Een moordenaar die Alicia Eiger zonder argwaan haar rug had toegekeerd.
Maidie Johansen zei: ‘Iemand mocht die arme meid niet zo heel erg.’ Ze zuchtte. ‘We hoeven in ieder geval geen zakken leeg te halen.’
Petra zei: ‘Tijdstip van overlijden?’
‘Geen idee.’
‘Jezus, Maidie, je doet dit zo langzamerhand lang genoeg om een redelijke gok te kunnen wagen.’
Johansen rechtte haar rug. ‘Kindje, wou je beweren dat ik een oud wijf ben?’

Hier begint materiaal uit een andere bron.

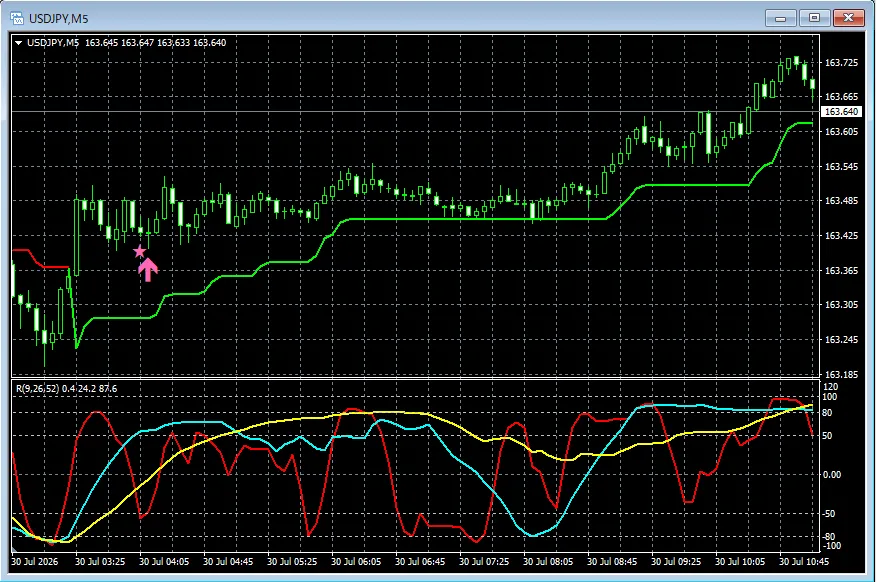Image resolution: width=877 pixels, height=582 pixels.
Task: Maximize the USDJPY,M5 chart window
Action: (x=814, y=18)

‘Ik vraag alleen maar om een inschatting, officieus. Met al dat vlees dat bij jullie ligt opgestapeld, mag Joost weten hoe lang het duurt voordat ze een voorlopige lijkschouwing krijgt, laat staan een definitieve.’
‘Jij bent echt een van mijn favorieten, rechercheur Connor, maar helaas.’
Moe zei: ‘Ik heb haar gistermiddag nog gezien, dus dat beperkt de mogelijkheden.’
‘Dan is dat mijn inschatting: niet voor gistermiddag.’
Petra zei: ‘Die vliegen…’
‘Ruiken een lijk binnen tien seconden,’ zei Johansen. ‘Omdat het binnen is, vertraagt dat de zaak iets, maar er is een deur in de buurt naar een brandgang vol met troep en een kier onder de voordeur. Binnen de kortste keren doet in de vliegengemeenschap het bericht de ronde om op te schieten en maden te produceren.’
‘Ik zie nog geen maden.’
‘Die hebben tijd nodig om uit te komen, Petra. Misschien zitten er eitjes in haar neus, oren, vagina, anus. Of misschien kruipen ze binnenin al rond. Daar gaat het om. Het is niet zo gemakkelijk vast te stellen. En ga me niet vragen naar algor, rigor en livor mortis en dat soort fraaie dingen. Dr. Srinivasan heeft daar niet zo lang geleden een lezing over gehouden, en wat denk je? Al die berekeningen die uitgaan van een lichaamstemperatuur van precies zevenendertig graden Celsius deugen niet, omdat de lichaamstemperatuur waarschijnlijk dichter in de buurt ligt van zesendertig graden en alle oude thermometers onnauwkeurig waren. En ga me ook niet vertellen dat een lijk anderhalve graad per uur afkoelt. Dr. Srinivasan hield vorige week een lezing die bol stond van de feiten waarmee die berekening onderuit kan worden gehaald.’ Ze telde ze af op haar vingers. ‘Onderhuids vet, omgevingstemperatuur, vochtigheidsgraad, seizoensvariaties in de relatie tussen temperatuur en vochtigheidsgraad, hoe diep in de lever je de temperatuur meet.’
Moe zei: ‘Ze is niet vet, de temperatuur is gematigd, er waait geen droge woestijnwind en het heeft in weken niet geregend. En ik wil wedden dat je met behoorlijk vaste hand de thermometer in de lever kunt steken.’
‘Alleen sukkels zwichten voor vleierij,’ zei Johansen. Ze maakte een grimas en rekte zich uit. Dat deed Moe denken aan Sturgis. Deze zware, norse vrouw paste bij Sturgis als een hamer bij een spijker.
Petra zei: ‘Daar heeft het slachtoffer iets aan.’
Johansen zei: ‘Nu praat je me schuldgevoelens aan.’
‘Schuld is een geweldige drijfveer, Maidie.’
Moe vroeg zich af of Petra aan Mason Book dacht. Hijzelf in ieder geval wel.
Johansen zei: ‘Jezelf indekken tegen voorbarige conclusies is ook een geweldige drijfveer, Petra.’ Ze staarde naar het lichaam. ‘Als jullie absozeker iets moeten weten om aan de slag te kunnen, zou ik zeggen: minder dan acht uur geleden, of daaromtrent. En als je gaat beweren dat ik dat gezegd heb, beroep ik me op Alzheimer.’
Voor honderd procent binnen de tijd dat Wohr onder surveillance was. Shit.
Petra zei: ‘Hoeveel kan dat nog schelen?’
Johansen schudde haar hoofd. ‘Die jeugd van tegenwoordig.’ Ze verschikte haar bril. ‘Als je iets wilt waar je je op kunt beroepen, schatjes, ga je maar naar iemand die gespecialiseerd is. Kunnen we haar nu meenemen?’